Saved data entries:
--- --- ---
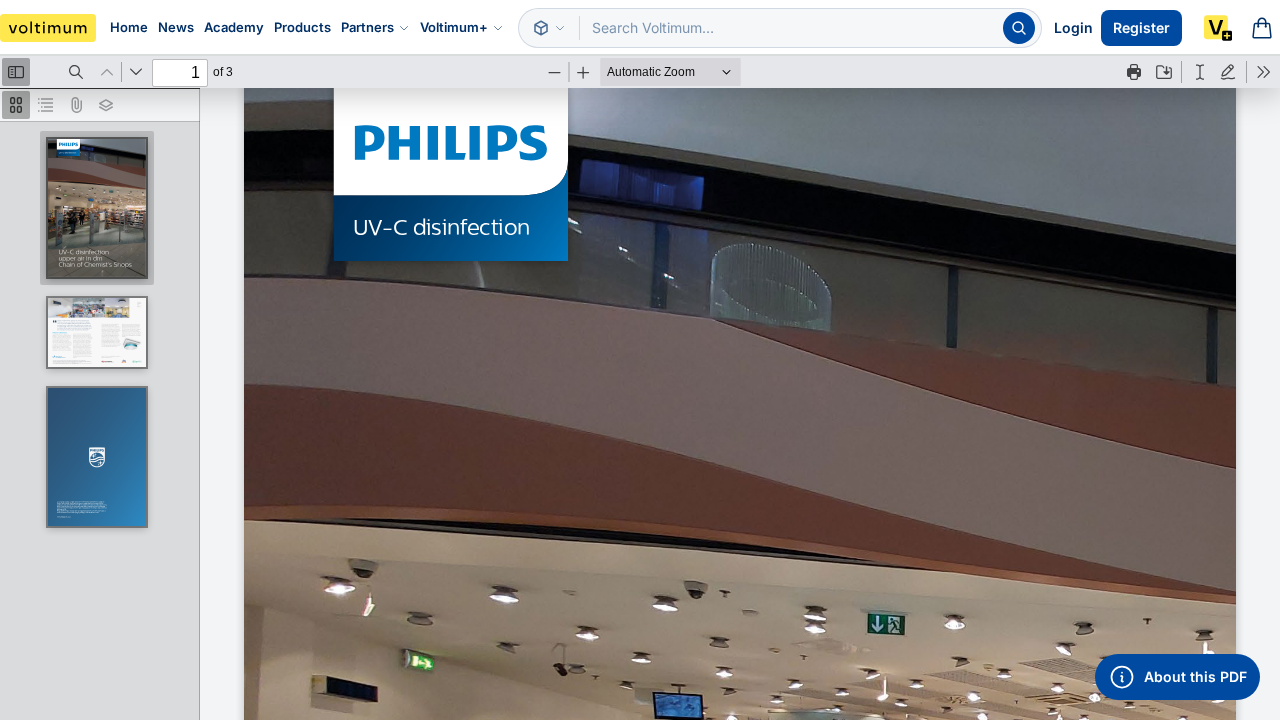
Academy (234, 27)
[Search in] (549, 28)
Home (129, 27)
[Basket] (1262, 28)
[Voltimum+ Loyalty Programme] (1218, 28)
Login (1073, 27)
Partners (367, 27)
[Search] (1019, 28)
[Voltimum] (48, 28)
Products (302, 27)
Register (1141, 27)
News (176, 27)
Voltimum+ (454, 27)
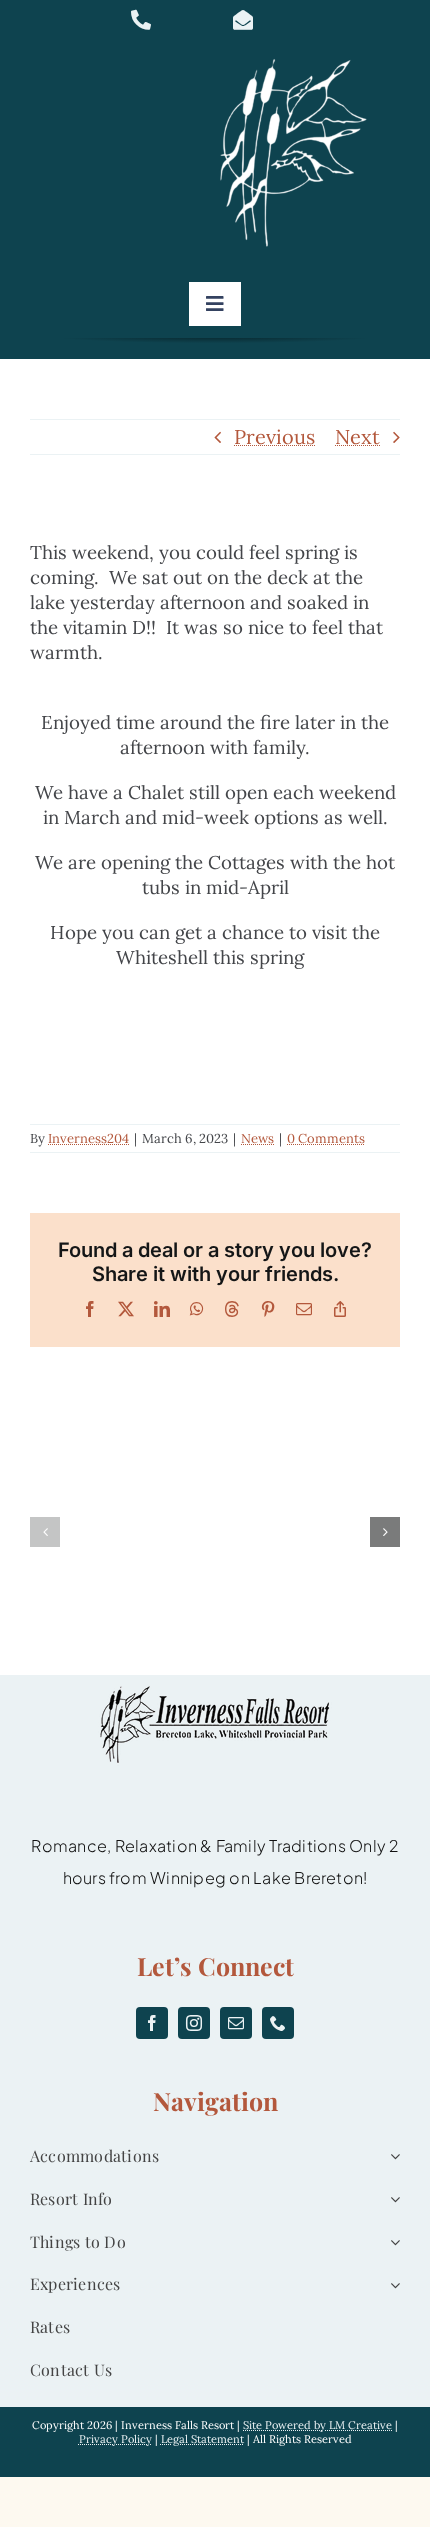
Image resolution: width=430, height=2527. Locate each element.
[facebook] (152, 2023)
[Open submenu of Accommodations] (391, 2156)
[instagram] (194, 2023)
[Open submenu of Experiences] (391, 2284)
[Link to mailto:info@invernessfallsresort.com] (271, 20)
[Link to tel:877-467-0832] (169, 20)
--- --- ---
### [Work to be completed]
Word for word, give back each entry from above, but skip any picture.

### [Reply to the task]
Academy (234, 27)
[Search in] (549, 28)
Home (129, 27)
[Basket] (1262, 28)
[Voltimum+ Loyalty Programme] (1218, 28)
Login (1073, 27)
Partners (367, 27)
[Search] (1019, 28)
[Voltimum] (48, 28)
Products (302, 27)
Register (1141, 27)
News (176, 27)
Voltimum+ (454, 27)
Image resolution: width=430, height=2527. Locate each element.
[facebook] (152, 2023)
[Open submenu of Accommodations] (391, 2156)
[instagram] (194, 2023)
[Open submenu of Experiences] (391, 2284)
[Link to mailto:info@invernessfallsresort.com] (271, 20)
[Link to tel:877-467-0832] (169, 20)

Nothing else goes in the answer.